All forms must conform with data protection laws. To ensure your form meets the requirements all forms must be approved by your departmental data processing coordinator before going live.
Every form must include a privacy statement. This lets the user know what will happen to any personal information they supply. A corporate privacy statement has been produced that informs the user that information given will not be passed to any third parties. If this statement fits your requirements then you are welcome to link it.
If your form has differing requirements that are not covered within our privacy statement you should create your own statement. For example if the information is passed onto any third parties, even within Hampshire County Council or information is to be kept on a database the user must be made aware of this and what happens to the information.

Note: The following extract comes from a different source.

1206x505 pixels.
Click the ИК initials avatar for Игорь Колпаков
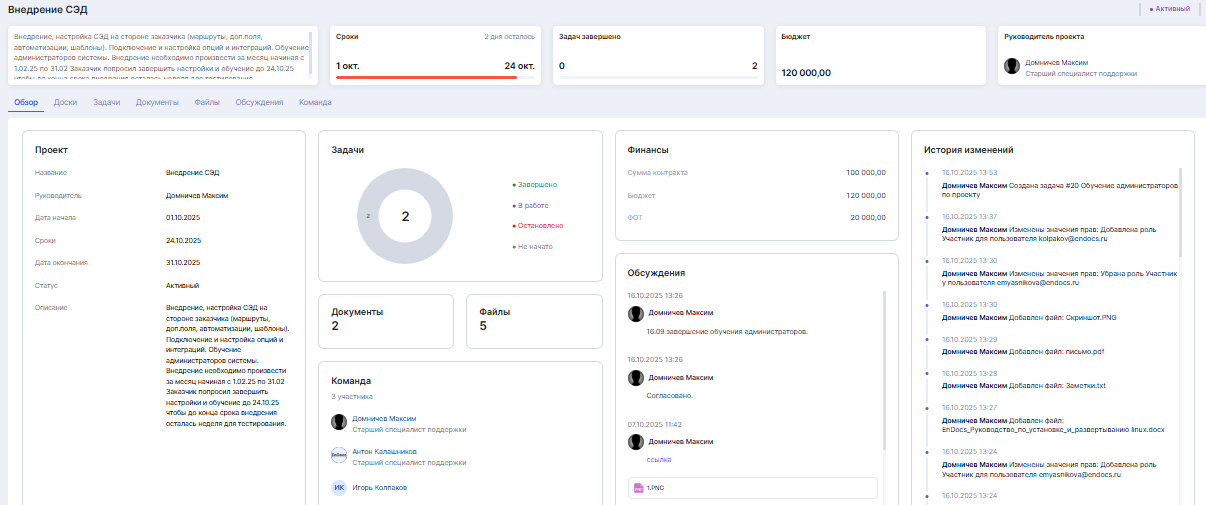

If there is sensitive information to be entered in the form and it is not in a secure environment, for example monetary details when applying for grants etc., let the user know.
Before the form and privacy statement go live please contact your departmental data protection officer.
Do not rely only on colour or an asterisk (*) to indicate required fields as this means little to screen readers and magnifiers. You can use colour or asterisks to indicate required fields, however they must be in addition to text. For example,
Enter your name * (Required):
The recommended method is to request only required information - ask yourself why you are requesting information that is not required - in this case the text 'optional' could be inserted in front of the fields that are not required eg
Enter your address (Optional).
Some forms may use scripts/programs - the forms must work on unsupported scripts browsers.
You must inform the user where the form is being sent so the user has somewhere to address any queries. A team name or job title must be used instead of naming an individual.